Too many ENGINEERS!!

Ever wondered why everyone you know is a goddamn engineer, at least by education. I have been wondering for a long time. If everyone is an engineer, then what’s the point. There are times when I was wondering whether I am an engineer myself. A capitalistic society thrives based on the balance of different goods and services produced by people. I know that’s true, that’s why I believe we will be having serious problems. And, in all honesty, I have been a victim of that problem. But let’s skip on my sad story, and move on to why this is happening in the first place.

Answers for these kinds of profound questions can be often found by digging out history. Most of these problems are inadvertent, unanticipated trickle downside effect of something that happened a long time back. The good thing is that India (As a democratic country) does not have a long history.

If you did not know, India used to socialist. The Gandhian ideology for the Indian economy was to be based on rural enterprises. And they did not give a shit about the rest. So, any industry that ought to be approved to manufacture anything were tight regulations. Only very few industries were privatized. A Big chunk of it was still under government control. The government even reserved the right to deny a company from producing a product. So, big companies like Tata, Birla, or Maruthi didn’t have any real competition. When competition is absent, innovation dies; because there is no real need for it. So, they had no real need for full-fledged product development, that require an interdisciplinary approach.

At the same time, the government realized they needed quality engineers to build India after the British exit. So, they established IITs and other government-funded universities, that were supposed to create good engineers, to rebuild the country. And it worked. There was a huge demand for engineers; both from the private sector and the public sectors. We needed the engineers, a whole lot of them. The government also established NIDs, NIFTs, and IIMs. There was a demand for designers, architects, and MBAs too, but not a lot more than the supply for these institutions. Because no company needed competitive advantage over anyone, there was no real need for innovation. And as a consequence, not a lot of demand for Designers, PhDs, and MBAs. So, students then were dissuaded from getting into design, arch, or MBA. But for engineering, people knew the demand, and engineers were revered because of their exclusivity. In a typical high school class, all the smart kids go to Engineering colleges and the rich kids & service minded kids went to medical colleges. That’s practically how it worked. So engineering was envied. When India was de-centralized in the 1990s, this belief was already ingrained into Indian people and seeing the demand, education entrepreneurs jumped in to cash in on the demand. The medical market was difficult to penetrate because of tight regulations, so the victim was Engineering.

Despite the increasing demand for the other professional vocations, people were barely noticing it. Since the highly envied and lucrative engineering degree is more accessible to everyone. And it created a vicious cycle creating more and more engineers, way more than the market can take in. This stuffing created the problem of an oversaturated market. This is economics 101; If the supply is much higher than the demand, the price plummets. Somehow, the IT field is taking in the bulk of engineers produced, at least from the premier colleges, and that is not even happening in the Mechanical sector. There are a lot of jobless mechanical engineering graduates from IITs and NITs, let alone my college (PSG Tech). Economics is actually psychology in disguise. People get desperate because of the lack of jobs. It gives leverage to companies. They can easily underpay you and you are in no position to negotiate; because you are desperate.

The ramifications of this problem do not end with just employee exploitation or joblessness. The character of the nation changes.
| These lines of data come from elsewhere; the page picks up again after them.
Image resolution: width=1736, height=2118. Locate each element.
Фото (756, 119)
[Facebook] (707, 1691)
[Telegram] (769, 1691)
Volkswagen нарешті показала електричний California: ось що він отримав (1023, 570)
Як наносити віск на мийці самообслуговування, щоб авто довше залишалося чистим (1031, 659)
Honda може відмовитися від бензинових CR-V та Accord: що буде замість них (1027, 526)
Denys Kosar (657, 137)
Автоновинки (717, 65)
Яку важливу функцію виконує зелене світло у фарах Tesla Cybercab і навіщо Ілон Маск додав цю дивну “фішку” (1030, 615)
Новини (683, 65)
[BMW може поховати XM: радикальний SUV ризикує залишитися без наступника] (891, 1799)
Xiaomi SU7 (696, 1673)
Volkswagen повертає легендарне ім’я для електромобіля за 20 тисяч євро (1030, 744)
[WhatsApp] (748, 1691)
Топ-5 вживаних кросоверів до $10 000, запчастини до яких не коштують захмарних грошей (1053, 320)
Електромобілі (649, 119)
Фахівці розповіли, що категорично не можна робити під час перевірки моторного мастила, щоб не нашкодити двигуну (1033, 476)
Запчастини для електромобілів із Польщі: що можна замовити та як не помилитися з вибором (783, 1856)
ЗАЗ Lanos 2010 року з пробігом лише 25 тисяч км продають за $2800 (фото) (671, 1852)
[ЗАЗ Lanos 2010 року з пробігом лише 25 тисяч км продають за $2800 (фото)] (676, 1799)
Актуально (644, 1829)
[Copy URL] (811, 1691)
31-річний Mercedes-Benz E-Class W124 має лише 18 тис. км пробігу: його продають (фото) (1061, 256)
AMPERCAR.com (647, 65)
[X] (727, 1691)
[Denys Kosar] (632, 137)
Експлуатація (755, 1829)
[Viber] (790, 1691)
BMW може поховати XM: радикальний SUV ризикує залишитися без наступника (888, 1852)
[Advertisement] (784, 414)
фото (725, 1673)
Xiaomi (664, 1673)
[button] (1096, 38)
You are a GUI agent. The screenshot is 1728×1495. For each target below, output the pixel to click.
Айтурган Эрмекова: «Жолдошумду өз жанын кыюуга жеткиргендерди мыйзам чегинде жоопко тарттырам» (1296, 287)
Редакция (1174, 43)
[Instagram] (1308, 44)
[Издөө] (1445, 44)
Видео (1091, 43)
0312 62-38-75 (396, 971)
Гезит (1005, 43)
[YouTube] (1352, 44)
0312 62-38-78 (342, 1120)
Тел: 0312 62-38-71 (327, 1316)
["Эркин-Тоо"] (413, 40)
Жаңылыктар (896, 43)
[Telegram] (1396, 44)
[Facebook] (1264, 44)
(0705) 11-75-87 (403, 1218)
Let me elaborate. As I mentioned earlier, you need a multi-disciplinary approach to innovate. You need to have people with complementary skill sets. If a whole bunch of them are engineers and there are not a lot of people who specialize in other vocations (Design, Business, Management, etc), where the innovation is going to come from. India is already branded as a manufacturing country; manufacturing needs a lot of engineers. The worst thing about this is that we are actually proud of that moniker. I always thought of it as a pejorative. It is the other countries saying that you cannot “create” shit. Build what we create. You should see it as an insult too.

The next engineering is probably the programming sector. Look at how many people are entering the programming sector now. White hat Jr is one of those companies that want to cash in on the fickle allure of programming that exists today.

Some time back, possessing an engineering degree means that he/she is competent in analytical and problem-solving skills, and can "build" something. The latter is more important. Even in the IITs, more than 30% of them are getting into management consulting. But now getting into an engineering college and getting a degree is as easy as completing NFS most wanted; we all think that it was difficult, but we all know, deep down, that it was easy. Think about this. What does a 12th pass certificate mean now? I don’t think it means anything since everyone has it. The same with an engineering degree now. And Just like that, the engineering degree lost its value. But engineering skills and knowledge does not lose value, and if you are an engineer to the core, you can probably survive.